Engleby by Sebastian Faulks (book review)
My rating: 4 of 5 stars
Four years ago…
I was a bit reluctant to start reading this book, because the last book I read by Sebastian Faulks, Human traces I hadn’t enjoyed very much. So though my wife had bought this one three years ago (in 2008), and it has sat on the shelf since then, I had not read it. But then looking for something I hadn’t read for bed-time reading I picked it up and started it, and it seemed quite different from Human traces and I was rather enjoying it and finding it interesting, and beginning to think it was the best thing I had read by Sebastian Faulks.
So I had reached page 280 and hoped to finish it tonight. But unfortunately page 280 was followed by page 25, and it seems that the book has been misbound. After three years it is probably far too late to take it back to the bookshop and ask for another copy that has been properly bound — they probably won’t even have one in stock anyway. And though one might be able to order another copy from the publishers, it seems a bit of a waste to pay the full price of a book for the last 60 pages or so, and anyway by the time it arrived I’d probably have forgotten most of the story anyway and would have to start again from the beginning. I just wish printers would be more careful in checking their stuff. I see it was printed and bound in Greeat Britain by Clay Ltd, St Ives plc. If by any remote chance anyone from there happens to read this, perhaps they’ll take pity on me and send an intact copy.
Four years later
I found a copy in the library, and so at last was able to finish it, and, as I thought, I had forgotten most of the plot, and so had to start again from the beginning.
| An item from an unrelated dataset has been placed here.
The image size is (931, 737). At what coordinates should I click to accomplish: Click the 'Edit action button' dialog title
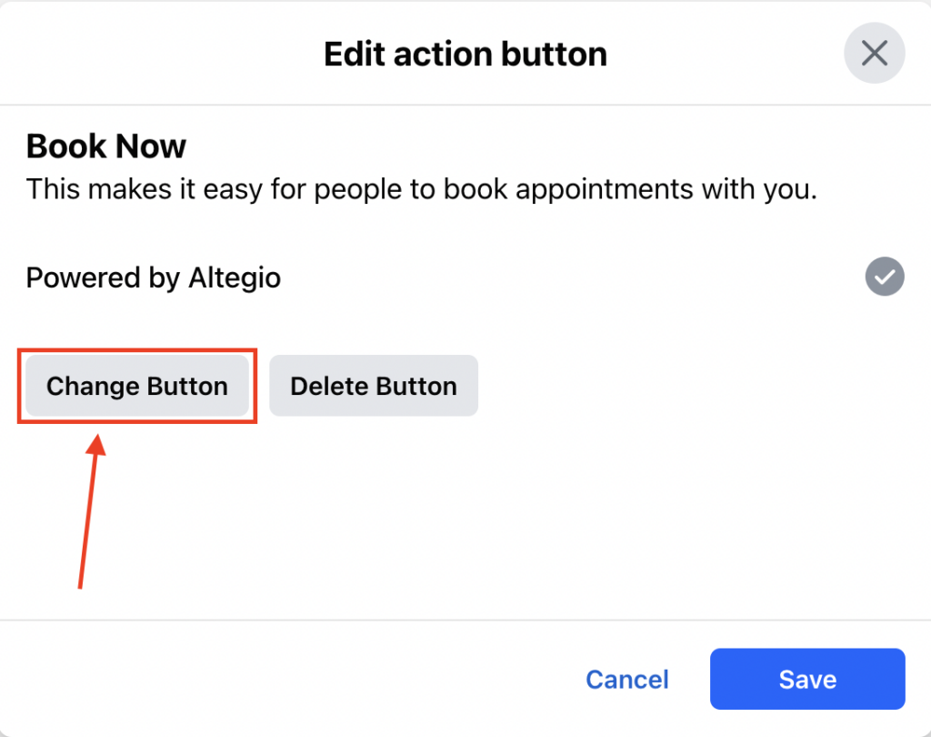pos(465,55)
And that in itself was remarkable. There were no spoilers, Even after having read three=-quarters of the book only four years ago, the unexpected twists and turns of the plot were still unexpected. And re-reading one of them did not call to mind the memory of the next one or any of the others. I simply could not foresee what was going to happen. It was like reading the book for the first time.
That in itself is interesting, because a lot of the plot turns on time and memory, and the inability to remember certain things. If I can’t remember what happened in the story, it makes the story itself more plausible.
But if I could not remember the plot itself, and the events in the story, there was still a feeling of having been here before, and perhaps appreciating, even more than the first time around, some of the observations of the protagonist on life in the 1970s and 1980s, and even on life in general.
I give one quote of many, take it how youo will:
And it’s true that you can’t bend with each fashionable wind — you can’t be like the Church of England, constantly updating its eternal verities. Either Christ was God, in which case He knew what He was doing when He chose male apostles only; or, he was a hapless Galilean sexist now ripe for a rethink. Not both.